In practice, many BWRAs evolve by accumulation. New risks are added, language is updated, but very little is ever removed or fundamentally rethought. The result is not a sharper view of risk, but a longer document. If your BWRA looks broadly the same year after year, it is very unlikely to be reflecting how financial crime risk is actually evolving.
Intelligence, in its raw form, is simply input, valuable, but inert. The role of the BWRA is to act as a kind of alchemy: transforming that raw material into something more useful. If nothing changes as a result, it is not insight; it is theatre. In practice, that transformation rarely happens in a meaningful way.
What has changed (and why it should matter)
The 2026 assessment contains exactly the kind of signals that should move a risk assessment. Organised immigration crime is now digitally mediated at scale, with around 80% of migrants facilitated via small boats using social media, platforms such as TikTok acting as central coordination mechanisms.
At the same time, sanctions evasion is adapting, with activity shifting towards Russia-aligned crypto platforms and increasingly layered ownership structures. Generic “crypto risk” assessments are increasingly out of date as activity fragments across specific, sanctions-sensitive ecosystems. Drug supply chains are also evolving, with UK-based cocaine extraction signalling a move from importation to domestic processing.
These are not incremental updates; they reflect changes in how crime is executed. If the underlying mechanics of crime are shifting, then a BWRA that remains static is not ingesting intelligence, it is simply archiving it.
From intelligence to insight: The three moves
Turning intelligence into insight requires three deliberate steps.
First, define risk events, not themes. It is easy to conclude that fraud risk is increasing or that geographic exposure has shifted, but that is not actionable. The more useful question is what could now happen in your business. For example, criminal networks coordinating payments via social media, or value being transferred through specific crypto ecosystems to bypass sanctions controls.
Second, recalibrate exposure. Generic labels such as “online” or “crypto” are no longer sufficient. What matters is which platforms, corridors, and behaviours now drive risk. If social media is central to certain typologies and your model includes digital onboarding and fast payments, your exposure has changed, whether or not it is explicitly recognised.
Third, translate that into actual change. This is where most BWRAs fall short. Risks are refreshed, but controls remain static and the document simply becomes longer. A better approach is refinement, not expansion. Every new signal should force a trade-off: if one risk becomes more relevant, something else should become less so.
In practice, this does not require wholesale redesign.
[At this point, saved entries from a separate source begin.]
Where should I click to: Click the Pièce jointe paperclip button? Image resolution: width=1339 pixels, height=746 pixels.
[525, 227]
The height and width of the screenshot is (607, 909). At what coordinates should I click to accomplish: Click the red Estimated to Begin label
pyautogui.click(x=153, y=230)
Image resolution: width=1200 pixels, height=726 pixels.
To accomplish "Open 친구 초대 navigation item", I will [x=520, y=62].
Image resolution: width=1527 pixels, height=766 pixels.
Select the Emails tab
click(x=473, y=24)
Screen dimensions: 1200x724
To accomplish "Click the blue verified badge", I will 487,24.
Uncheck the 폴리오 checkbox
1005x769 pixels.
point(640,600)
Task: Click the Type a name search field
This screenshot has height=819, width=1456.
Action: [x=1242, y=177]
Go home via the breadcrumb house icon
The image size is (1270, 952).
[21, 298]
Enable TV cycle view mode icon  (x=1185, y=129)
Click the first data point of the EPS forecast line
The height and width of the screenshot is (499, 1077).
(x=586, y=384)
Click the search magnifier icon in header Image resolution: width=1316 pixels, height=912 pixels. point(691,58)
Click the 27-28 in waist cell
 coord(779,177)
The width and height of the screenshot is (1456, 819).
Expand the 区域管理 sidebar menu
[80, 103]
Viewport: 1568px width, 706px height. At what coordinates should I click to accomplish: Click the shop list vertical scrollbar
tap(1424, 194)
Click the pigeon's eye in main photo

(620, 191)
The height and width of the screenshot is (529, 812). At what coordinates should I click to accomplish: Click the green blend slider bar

It may be as simple as introducing one new risk event, adjusting one exposure driver, and tuning one control or monitoring scenario, while removing or downgrading something that no longer reflects how risk actually manifests.
For example, a firm might replace a generic “high-risk geography” statement with a specific risk event linked to Russia-aligned crypto platforms, adjust its exposure assessment to reflect interaction with those ecosystems, and tune monitoring around wallet provisioning or rapid dispersal of inbound funds. The change is small, but the assessment becomes materially more precise and defensible.
What this looks like in practice
If external intelligence is functioning properly within a BWRA, the outputs should be tangible. A firm should be able to point to the specific risk events that have been added, the areas that have been deprioritised, the exposure assessments that have been adjusted, and the controls that have been recalibrated.
Absent that, it is difficult to argue that anything meaningful has changed. Increasingly, this is where regulatory scrutiny is focused. Not on whether a BWRA exists, but on whether it is decision-useful, evidence-based, and capable of being defended under challenge.
The NCA has done the hard part. The intelligence is clearer, more specific, and more operational than in previous years. The remaining question is whether firms are prepared to act on it.
If intelligence goes in and nothing comes out (no new risks, no removed risks, no adjusted exposures, no recalibrated controls) then the issue is not the quality of the input.
It is the absence of alchemy: the failure to turn raw intelligence into something materially more valuable.